Now I know that we are tied to standards and district regulations, the politicians are breathing down our neck to raise test scores and there are, indeed, major flaws within our educational system, and yet...There are many things we can change within the public school setting.  I did.  But back to the original point that forced courses or mandatory education is cruel and unusual punishment and that students should have a free reign instead over what they study and how.  I disagree.  I think students should be expected to take certain classes simply because education is what rounds us out at human beings.  Particularly in the primary grades.  I loved climbing trees as a child and could have spent most of my days outside roaming around with my knife, and yes because of school I couldn't pursue that all day, however, that childhood passion would certainly not have led me down the path of teaching.  Instead going through school and having a foundation to do further studies on led me to where I am.  Children may have the curiosity to explore, and that should never be stifled, however, we must support that curiosity with basic common knowledge and a well-rounded worldview.
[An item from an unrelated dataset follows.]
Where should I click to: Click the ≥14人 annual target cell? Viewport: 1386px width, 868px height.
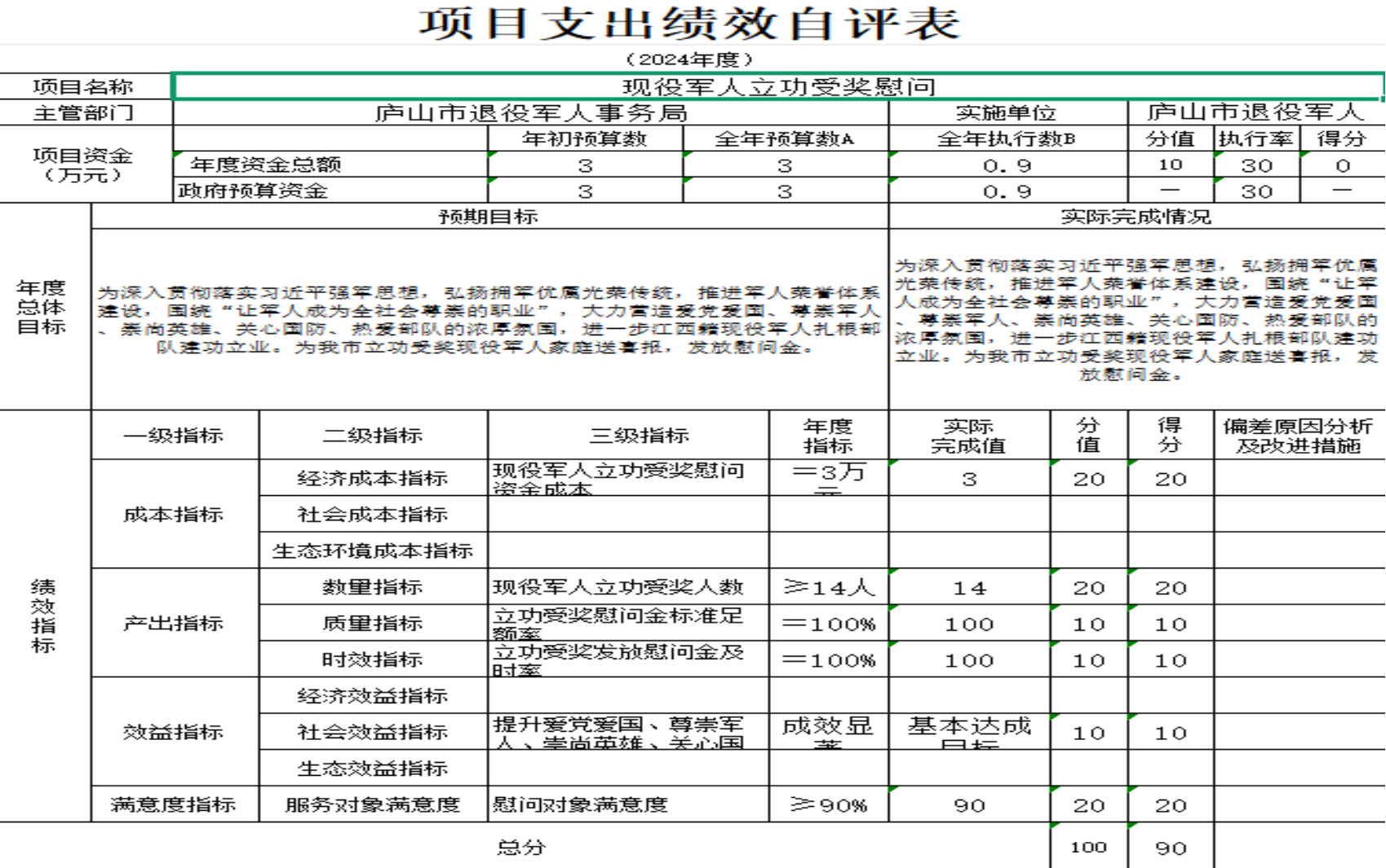(828, 587)
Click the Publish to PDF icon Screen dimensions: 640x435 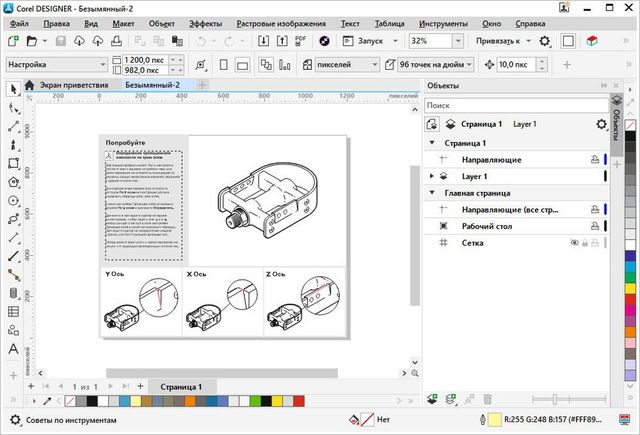[x=299, y=41]
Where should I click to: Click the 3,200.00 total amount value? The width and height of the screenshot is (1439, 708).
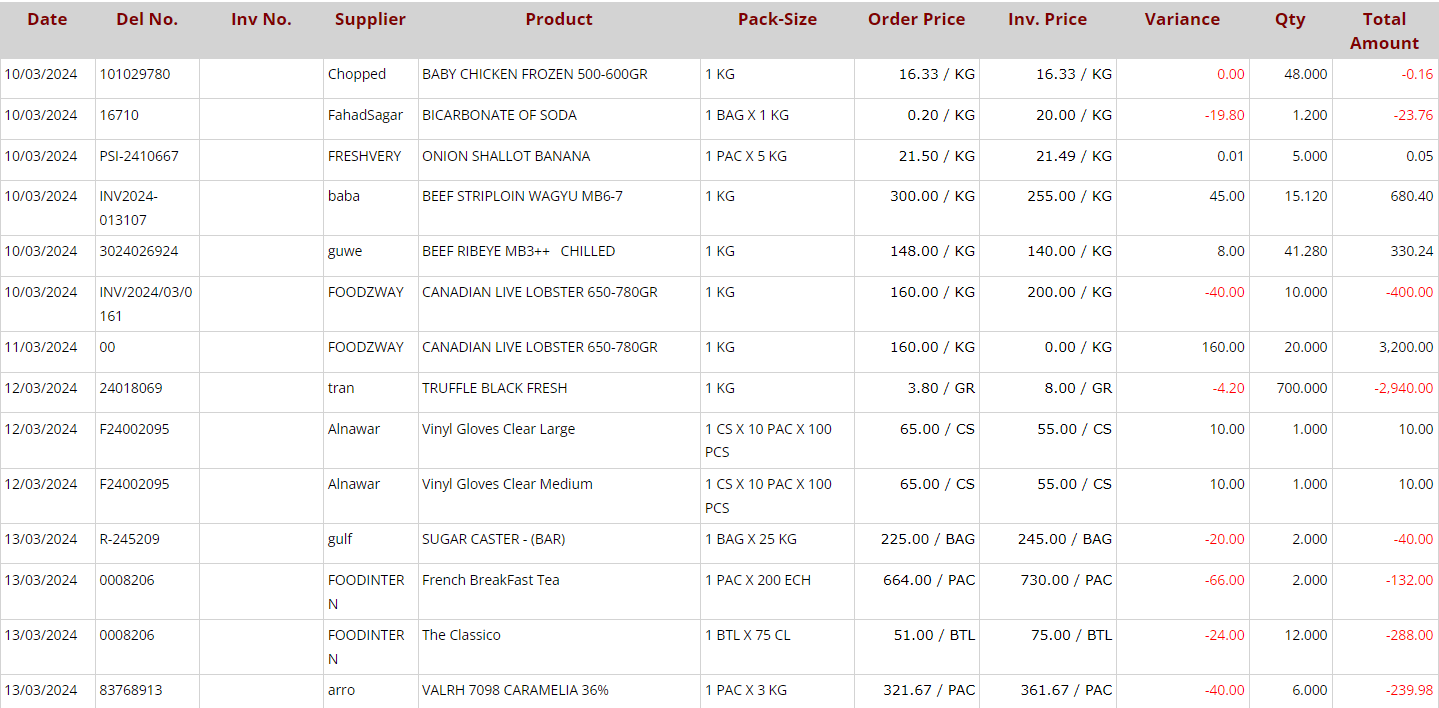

So some may argue that there is no point in knowing historical facts that do not directly relate to whatever we end up pursuing as a career.  Some may argue that much of math is arbitrary for most people who simply do not end up using it.  Some even say that grammar and how to write an essay is superfluous knowledge that does us no good.  I disagree.  I think all of these lead us to where we end up.  I think knowledge as a whole is needed to be a citizen, to be a knowledgeable member of society, to be respected and accepted.  So I may not remember all of the days of grammar drilling, or spelling lines, or even math facts, but I see the result of them; me teaching it to my students but trying to make it more interesting.

I think we sometimes mistake the whole notion of education for all as flawed, where instead we should be focusing in on the parts that are.  Drill and kill, sometimes that is a necessary component.  Teacher talking, yep that too.  However, how we teach becomes just as important as what we teach.   And that is something we all have control over in this endless debate of education policy.

7 comments:

@educatoral said...

I just happen to agree with you. I think those of us fighting to maintain a free, public education are also trying to reform it so that it's valuable for all kids. Or at least as many as possible. No one thing is perfect for everybody but everybody needs something and a good, free, public education benefits lots of kids. I also question how developmental appropriate it is to let young children do whatever they want. Not all children, not all people, all driven.